Did I mention it’s cheaper when you’re not paying for the umpteen channels of shit on the TV you don’t watch? People don’t care about “channels.” They care about shows.

DirecTiVo, your return can not be too soon

Our DirecTiVo was dying. Every now and again, frequently at times, it stopped, hung. Maybe it waiting on a bad block on disk. Maybe it was just the heat. But the only option offered by DirecTV was a replacement with their dreaded DVR.

My first impression was positive. The guide responded quickly. The on-screen display is unobtrusive.

But on closer inspection, this was designed by a committee of retarded monkeys with no sense for how the ability to control the television changes how we use it.

The remote is cluttered. Do I really need three power buttons?

Why are you starting from sleep at the Game Lobby? I have never willingly selected that, so don’t even bother showing it to me.

Speaking of sleep, what’s the deal with the screen saver? Trying to keep my cathode ray tube from burning in the Game Lobby?

But now that I have a chance to sit down and completely reprogram all of the shows I’ve chosen to record over the past eight years when there is absolutely no reason why I should have to do that, I wonder WHY THE FUCK DirecTV can’t make a searchable version of the TV guide so that I can find the shows I want to record you fucking incompetent pieces of shit.

How about making one that displays the show that’s actually playing on my TV?

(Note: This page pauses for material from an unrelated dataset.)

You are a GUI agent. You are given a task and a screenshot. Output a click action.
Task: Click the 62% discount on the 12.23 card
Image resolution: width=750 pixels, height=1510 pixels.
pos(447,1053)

This is why all efforts at interactive television have failed miserably.

Navel Gazing

For one of her classes last year, D. wrote a paper which analyzes an effect of the self-absorption of the media, in response to one of the unfounded assertions in the class’s text, that the rise of the Internet and “thousands” of cable channels had fragmented society. She asked, “Do Our Unlimited Choices Limit Our Shared Experiences?” Her expectation was that the text would be correct. It wasn’t. We’ve been led to believe that everybody watched the popular shows, and really only a small fraction of the population did.

I find this topic fascinating, and eagerly assisted with research and editing. My experience of “pop culture” was somewhat isolated, by choice and by my parents, so I felt out of place in the Big World at college. I wonder how many people there were familiar with all of the things they’d said they were, and how many were poseurs.

(Meanwhile, I’m seriously considering stopping our DirecTV subscription and removing the television, but do not yet have the support of other members of the household. Maybe we can compromise and keep Netflix.)

Not the TiVo!

DirecTV is effectively removing the impediment to my changing video providers.

“We’ll support our existing TiVo customers,” a spokesman for DirecTV, the largest U.S. satellite TV operator said. “But our core initiatives and new customer acquisition will focus on our new DVR.”

I mentioned this before, but I’m a TiVo customer now, even though a second-class one. I don’t care who feeds my Idiot Box, but I love my TiVo.